We then shifted to our first breakout session of the day, during which two panels explored unconscious bias at the board and executive levels.  Minerva board members Russ Cook and Bob Elton were amongst the speakers, as was Kory Wilson of our Combining Our Strength™ Council, and Jill Leversage of our Patrons Circle.  The idea of changing process emerged from both discussions – changing how we conduct meetings, how we ask questions, the matrix of skills we invite to the table.  Most importantly, how we create change by working with what and who we already have – by facilitating differently, and welcoming contributions.

Over lunch, we cracked into research done by McKinsey and Company on diversity and inclusion as a business driver.  The keynote was delivered by Marie-Claude Nadeau, Principal of McKinsey’s San Francisco office, and passionate co-leader of the firm’s research on women in the workplace.  It has become increasingly clear that companies with more diverse workforces perform better financially.  So how is it that women are still underrepresented at every level of today’s corporations?   

The solution, it seems, is a culture shift – both within organizations, and without.  Or so we learned from the afternoon’s first breakout panelists, who presented transferrable lessons for creating diverse and inclusive cultures.  Speakers included Jason Bower of KPMG and John Allen of Vancity, as well as Wedlidi Speck of the Ministry of Children and Family Development, and Laurie Sterritt of BC Hydro (also Minerva’s newest board director).  Each panel throughout the day included Aboriginal leaders, ensuring that inclusion was on the table – and at the table – as Minerva’s first and most important value.

The final breakout was dedicated to radical leadership, and included two panels of trailblazers and disruptors.  Reconciliation Canada’s CEO, Karen Joseph, spoke alongside the City of Vancouver’s Deputy Mayor, Andrea Reimer, and SheEO Founder, Vicki Saunders.  Each contributed their story of taking a giant step in leadership.  Meanwhile, Indigenomics, Digital Humanities, and the sheer buying – and economy-steering – power of women, were topics covered during another stellar session, across the hall.

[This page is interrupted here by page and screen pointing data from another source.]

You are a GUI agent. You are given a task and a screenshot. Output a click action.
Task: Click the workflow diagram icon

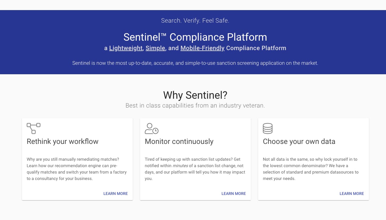click(34, 128)
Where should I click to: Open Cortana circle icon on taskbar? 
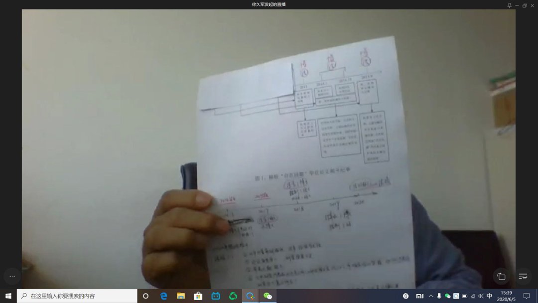tap(145, 296)

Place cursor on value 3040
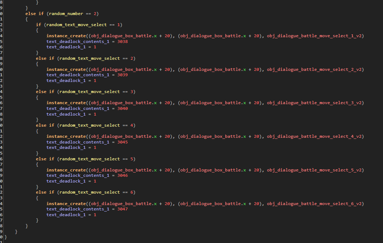click(x=122, y=108)
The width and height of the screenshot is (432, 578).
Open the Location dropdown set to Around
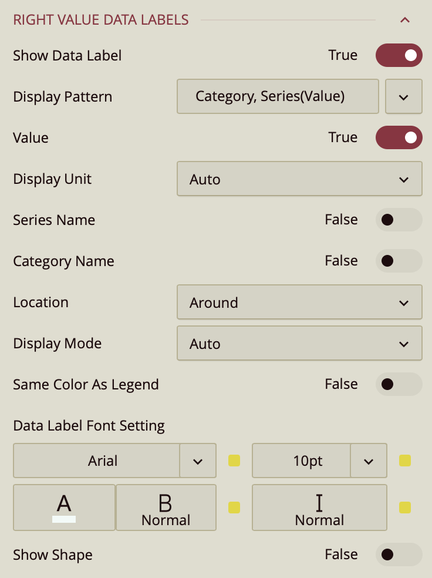point(299,303)
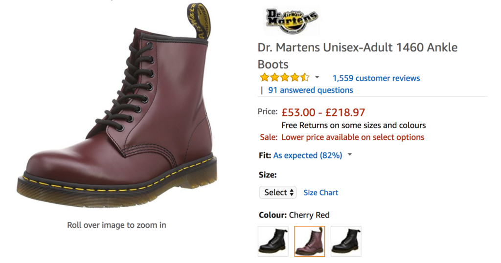Expand the star rating breakdown arrow

317,77
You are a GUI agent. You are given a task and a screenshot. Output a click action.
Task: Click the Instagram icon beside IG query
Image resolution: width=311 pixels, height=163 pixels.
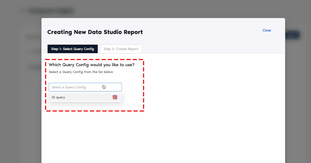pos(115,97)
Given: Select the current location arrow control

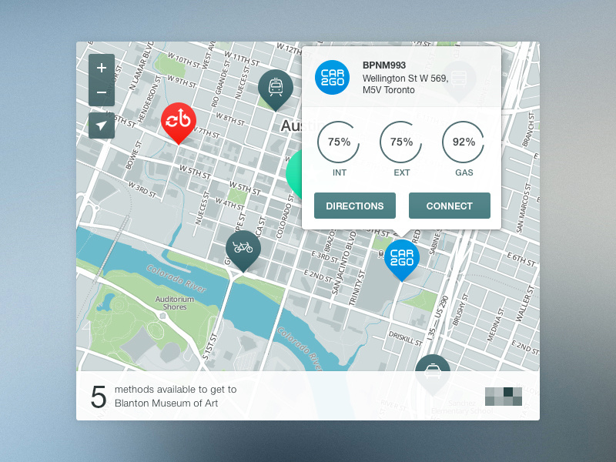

Finally, the breakout moderators gathered for a closing conversation in the ballroom, which included Wendy Cox of the Globe and Mail, and Jill Earthy of FrontFundr.  Minerva’s board directors, Chastity Davis and Bob Elton, facilitated a conversation which included reconciliation, and, ultimately, safety for Aboriginal women.  One participant reflected that she had never really thought about reconciliation on a personal level, and that, as a result of this day of learning, she would now raise her sons differently.

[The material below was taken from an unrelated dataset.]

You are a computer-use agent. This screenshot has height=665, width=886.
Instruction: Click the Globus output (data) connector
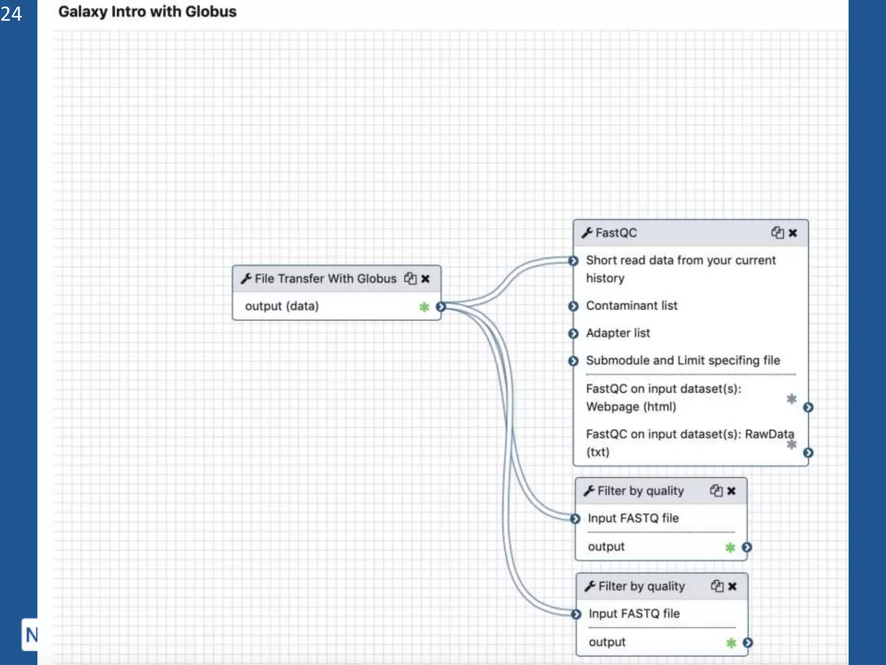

It was a day of transformation for everyone we spoke with – one which included brave new ideas and critical paths forward.  Many attendees seemed to not want to leave, as the reflection continued well past cocktail hour at our networking reception. We heard from several groups that they were going back to work the next day to share the Project Implicit test for biases with their entire teams.  Team Minerva received countless kudos for our own trailblazing and vision, in convening and continuing this conversation.

We left on a high, committed to redoubling our efforts to change the face of leadership in BC.